Desayuno con Tessa (
Frühstück bei Tessa) es una de esas películas que llegan sin hacer ruido pero encajan como anillo al dedo en una tarde de manta, infusión caliente y ganas de desconectar. Rodada en la costa de Cornualles y con ese inconfundible aire de las adaptaciones de Rosamunde Pilcher, esta propuesta alemana de 90 minutos no pretende revolucionar nada, pero cumple con su cometido.
¿De qué va "Desayuno con Tessa"?
La trama gira en torno a
Tessa, una mujer independiente que regenta un Bed & Breakfast junto al mar. Su vida tranquila se ve sacudida cuando llegan
Carol y su hijo
David, forzados a mudarse allí tras una estafa que les dejó sin nada. El choque entre la autosuficiencia de Tessa y la altivez urbana de David desata tensiones... que no tardan en transformarse en otra cosa.
Lo mismo de siempre, pero con encanto
No vamos a engañarnos: el argumento es predecible, los giros se intuyen desde lejos y el desenlace no sorprende a nadie. Pero lo cierto es que
Desayuno con Tessa sabe mantenerse a flote gracias a su tono amable, sus escenarios de postal y un reparto que funciona. Marie von Reibnitz da vida a una Tessa creíble y cercana, mientras que Lucas Reiber logra aportar algo de humanidad a su papel de niño rico desubicado.
✅ Lo mejor:
- La interpretación de Marie von Reibnitz, que sostiene muchas escenas con naturalidad.
- La fotografía: Cornualles luce espectacular en cada plano.
- La atmósfera general: acogedora, sencilla y reconfortante.
❌ Lo peor:
- La falta de sorpresa en el argumento: todo se ve venir.
- Los personajes secundarios son meros decorados sin profundidad.

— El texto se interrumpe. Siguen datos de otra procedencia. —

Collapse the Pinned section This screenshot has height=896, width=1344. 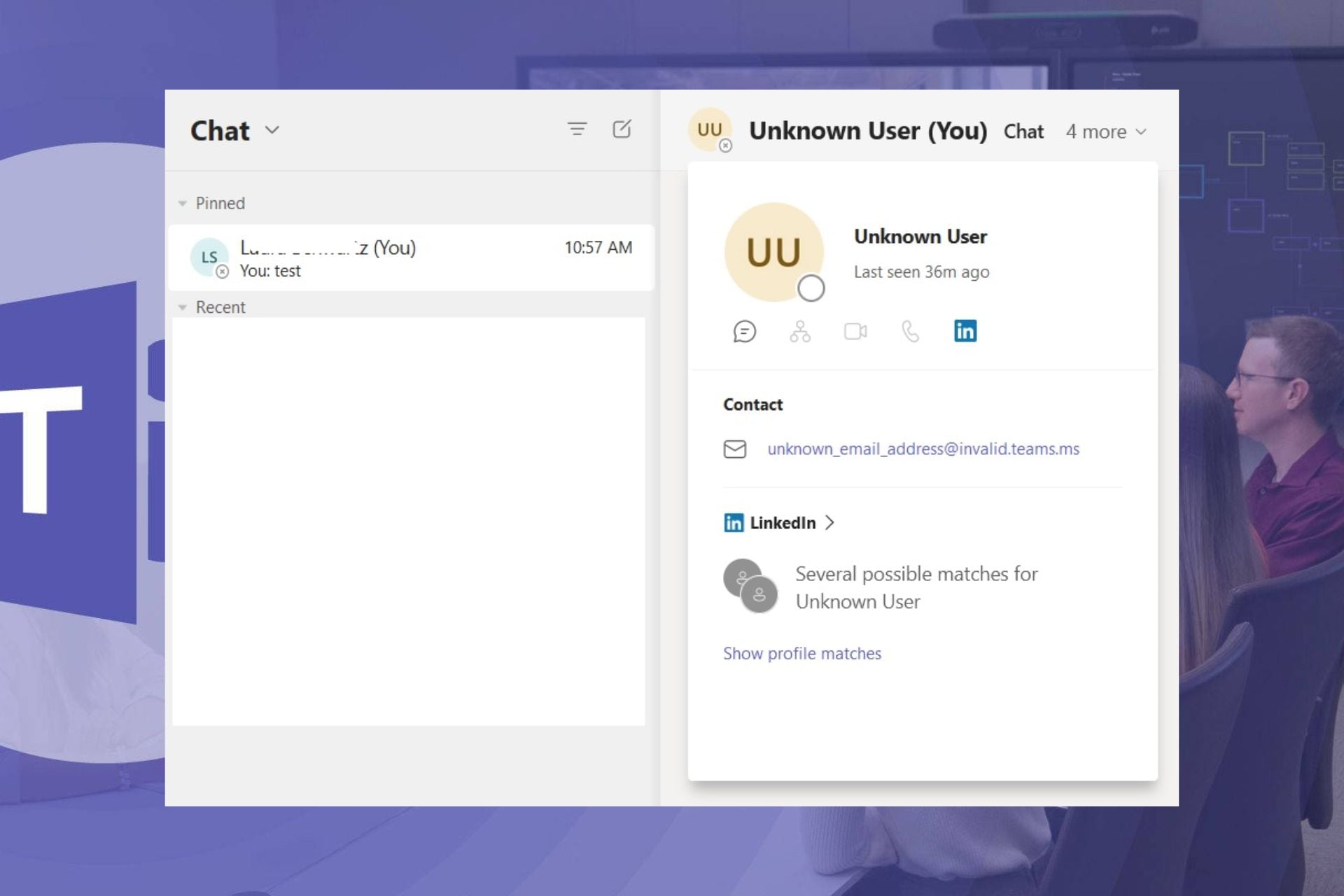(x=183, y=203)
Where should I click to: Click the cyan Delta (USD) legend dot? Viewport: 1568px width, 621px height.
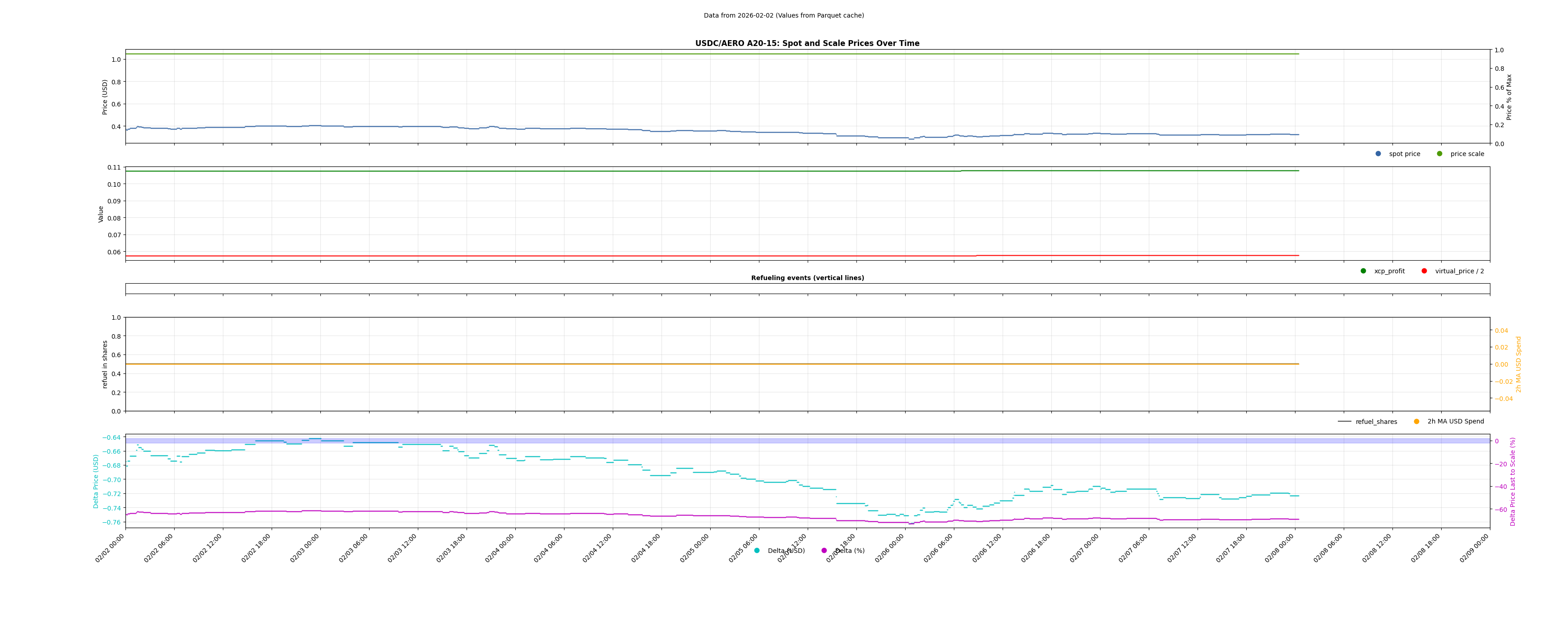point(757,551)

- No aporta nada nuevo al universo Pilcher ni al género romántico televisivo.
¿Es para ti?
- Ideal si: te gustan los dramas ligeros con toque romántico y escenarios bonitos.
- Evítala si: buscas una historia con giros impactantes o una narrativa arriesgada.
¿Merece la pena ver "Desayuno con Tessa"?
"Desayuno con Tessa" es una película sin pretensiones que cumple con lo que promete: ofrecer una historia sencilla, emotiva y agradable de ver. No pasá a la historia ni está hecha para quien busque emociones fuertes, pero para los fans del estilo Pilcher y del drama reconfortante, es una opción más que aceptable. Una taza de té en forma de película.